SELECTED TEXT
If even one house of Congress falls to the Democrats, the big, sweeping changes Republicans would like to see will be impossible; all that's left will be executive actions and tweaks to regulations, which are neither comprehensive nor lasting enough to be truly satisfying. So one way to deal with that reality is to go full steam ahead. If we might lose our majorities a year from now, this first theory goes, let's pass everything we've ever wanted to do while we still have the chance.
That seems to be Speaker of the House Paul Ryan's perspective. As he told Stephen Hayes of the conservative Weekly Standard, he's eager to take a knife to the government's most cherished health-care and pension programs:
So Democrats will scream that Republicans just passed a deficit-exploding $1.5 trillion tax cut and now have the nerve to say we must go after benefits for poor and middle-class people because of the debt? Who cares? Let 'em scream. We've got the majority and we're going to use it.
It's probably not an accident that Ryan is reportedly considering retiring after 2018; if he can make his twin dreams of cutting taxes and crippling the safety net a reality, there wouldn't be much more to do. That's because Ryan is above all an ideologue, motivated by firmly held beliefs about policy. His Senate counterpart Mitch McConnell, however, is not an ideologue at all. He's a realist, or if you prefer, a cynic.
For McConnell, politics is and has always been much more about seizing and holding power than about what you do with it once you've got it. And right now, with just a 51-49 margin in the Senate, 2018 is no doubt on his mind. His theory seems to be that with an electorate already considering tossing Republicans out of power, the best approach is not to make them any angrier than they already are.

REQUIRED ACTION 1
According to the article on Republican strategy, why would Republicans want to pass everything they have ever wanted right away? Answer in one to three sentences.
REQUIRED ACTION 2
In the article on Republican strategy, what is the current margin in the Senate?
REQUIRED ACTION 3
Continue the article on Republican strategy from its last sentence.

SOURCE MATERIAL
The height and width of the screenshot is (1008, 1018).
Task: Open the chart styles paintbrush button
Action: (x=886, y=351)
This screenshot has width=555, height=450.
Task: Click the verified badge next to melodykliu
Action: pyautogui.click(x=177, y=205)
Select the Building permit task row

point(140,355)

---

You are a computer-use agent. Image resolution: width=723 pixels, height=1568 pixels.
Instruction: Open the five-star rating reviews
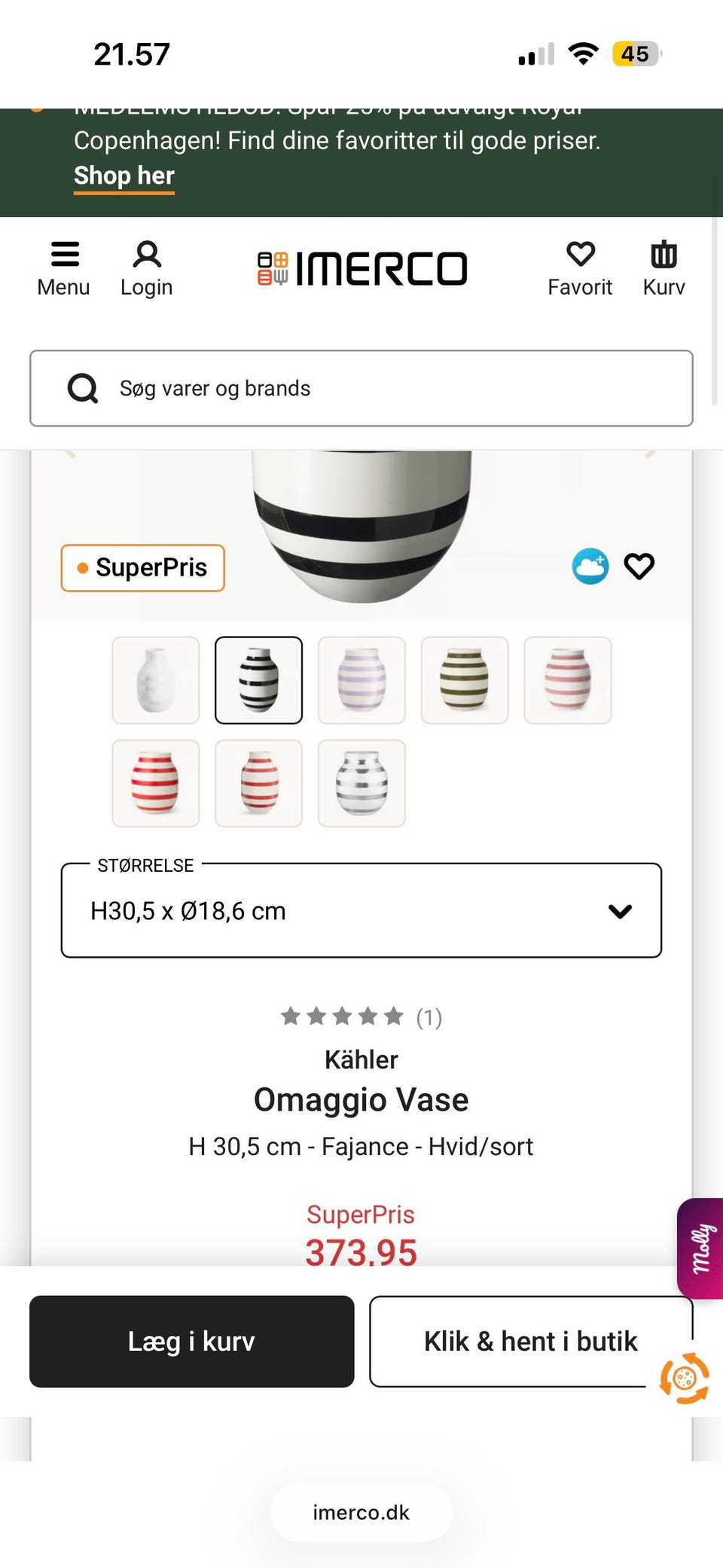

EXERCISE RESPONSE 1
If even one house of Congress falls to the Democrats, the big, sweeping changes Republicans want will become impossible. Only executive actions and regulatory tweaks would be left, and those are neither comprehensive nor lasting. So they might as well act while they still hold their majorities.

EXERCISE RESPONSE 2
51-49.

EXERCISE RESPONSE 3
Which is why he is dismissing the idea of an assault on the safety net. "I don't think, as a practical matter in the Senate, we can do entitlement reform without bipartisan agreement," McConnell told The Washington Post. "It applies to entitlements in general — Medicare, Social Security, welfare — they're so doubled down on that, I'm not going to devote floor time to something that has no Democratic support."
McConnell may blame the Democrats, but he knows well that an effort to cut Medicare, Medicaid, and Social Security would be a political disaster for the GOP, one that would make their 2018 problems even worse. As a matter of fact, there may be no single thing they could attempt that would be less popular. They already tried to go after what they assumed was the least beloved of those programs — Medicaid — and they learned that the American public loves it. That more than anything else is what killed their attempt to repeal the ACA.
Where does President Trump fit into all this? During the campaign, he often said that he didn't want to cut Medicare, Medicaid, or Social Security. But everyone understands that Trump has no real beliefs about any of it; he was perfectly happy to go along with an ACA repeal plan that would have eviscerated Medicaid.
He's open to persuasion, and some have figured out that they might win Trump's assent to go after any particular safety net program by calling it "welfare." Even though actual welfare is a dessicated husk of what it once was (it makes up about 0.004 percent of the federal budget), the words "welfare reform" have begun coming out of Republican mouths again for the first time in years, referring not just to welfare but to food stamps or any other program that helps poor people.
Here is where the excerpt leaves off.